As they describe it, new architectural epics are driven by four primary business factors:

  1. New product or service opportunities. New, ideas, from the portfolio backlog (big things they’d like to do) that provide opportunity for growth of revenue and market share.
  2. Changes in technologies that affect multiple products and services.
    Examples: new platforms and operating systems, mobile technologies, 64 bit chip sets, etc.
  3. Some architecturally-centric problem within the existing solution set. Examples: performance, size, security, usability, upgradability, compatibility, etc.
  4. Common infrastructure and avoidance of over-investment.
    This last factor is driven by the need to make sure that certain components are built only once and reused by many teams, thereby avoiding having multiple teams invest in the same code. Even if “time-to-market trumps potential-for-reuse”, as it often can in agile, some common, reusable components can and do provide substantial long-term user (usability, fitness for use) and business (economic) benefits.

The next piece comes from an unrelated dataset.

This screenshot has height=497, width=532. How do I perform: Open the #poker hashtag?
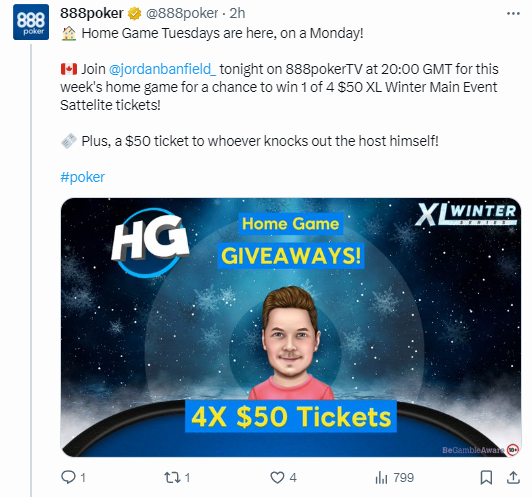point(82,177)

Clearly, this is an important charter for the F-Secure architecture team. Moreover, since the development teams are agile (indeed they are now implementing an Agile Release Train at the product line level), the identification, analysis and implementation of large-scale architectural epics must be agile too. Otherwise, at best we’ll have a clash of mental models; at worst, the company might not achieve the full benefits of top-to-bottom enterprise lean and agile practices.

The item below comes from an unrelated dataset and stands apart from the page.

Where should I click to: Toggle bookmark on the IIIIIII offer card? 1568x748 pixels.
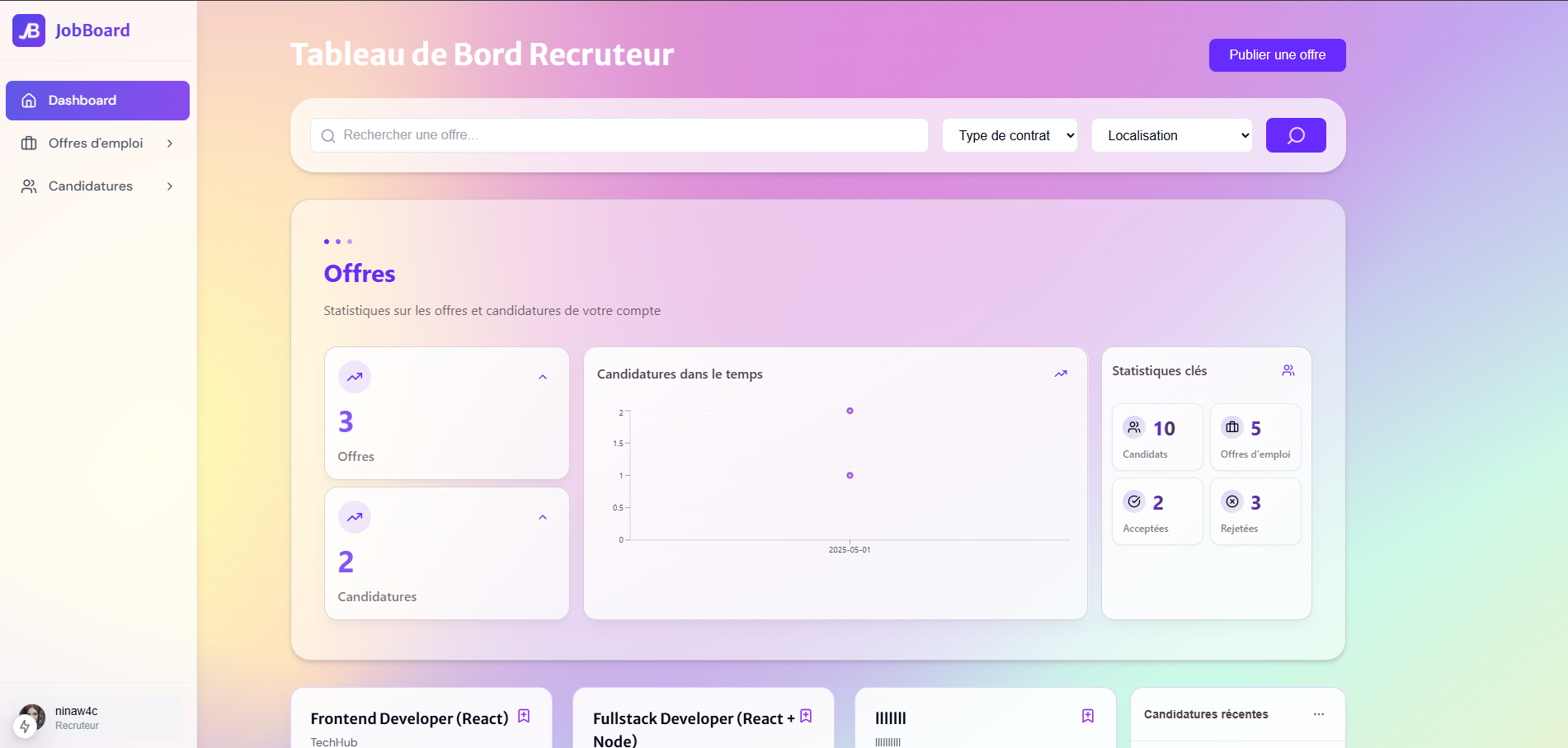pyautogui.click(x=1087, y=716)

Therefore, we’ve agreed to collaborate on a set of architectural practices that bring their system architectural efforts to a “lean and agile par” with that of the development teams. We’ll agree on a common framework, implement it, and eventually, report on the results. The output will likely be a whitepaper that we’ll submit to one or more US and Scandinavian agile and lean conferences. The tentative title is: A Lean Method for Analyzing and Implementing Architectural Epics in the Agile Software Enterprise

In a series of blog posts, starting with this one, I’ll be describing our initial thinking. Eventually, we’ll be able to report on the actual results.

Objectives of the Method

A lean, flow-based model for moving from architecture to implementation would accomplish three objectives:

  1. Make architectural work in process (AWIP) visible.
    Lean thinking drives us to make sure that all work is visible. As Reinertsen points out, invisible, development work in process is WIP nonetheless. Worse, since it can’t be seen, it has “no natural predators” and therefore there is natural tendency to overload those involved in such work. (Since we can’t see it or quantify it, why not do some more of it?). Our kanban system must make AWIP visible so that it can be owned and managed responsibly. Architectural backlogs, queues and analysis work in process must be made visible, creating a shared understanding of current and future work and workload
  2. Establish AWIP limits to help assure product development flow. Limiting wip helps achieve flow by making sure that input matches output, thereby avoiding the turbulence and trashing caused by overload. First, we’ll limit local AWIP to only that work that the architecture teams can actually do, thereby assuring that the architects are not thrashing across too broad a workload – starting many projects – but finishing far fewer. That will increase the efficiency, productivity and quality outputs of the architecture team. Secondly, in doing so, we will also be consciously limiting global WIP. This includes upstream, portfolio WIP (projects that drive new architectures) and downstream, development WIP. (Projects that consume new architecture). In this manner, we’ll match input objectives to implementation constraints, all across the enterprise.
  3. Drive an effective collaboration with the development teams. The tension between architecture and development (implementation) is obvious. Eventually, all approved architectural epics are going to be implemented by the development teams. The last thing we want to do is to either surprise them with new stuff (“if we would only have known that sooner, we wouldn’t have spent all this time ….”) or hold them accountable for implementing plans that they don’t feel are actually workable.  If our model drives effective communication between these teams, things will naturally flow more smoothly.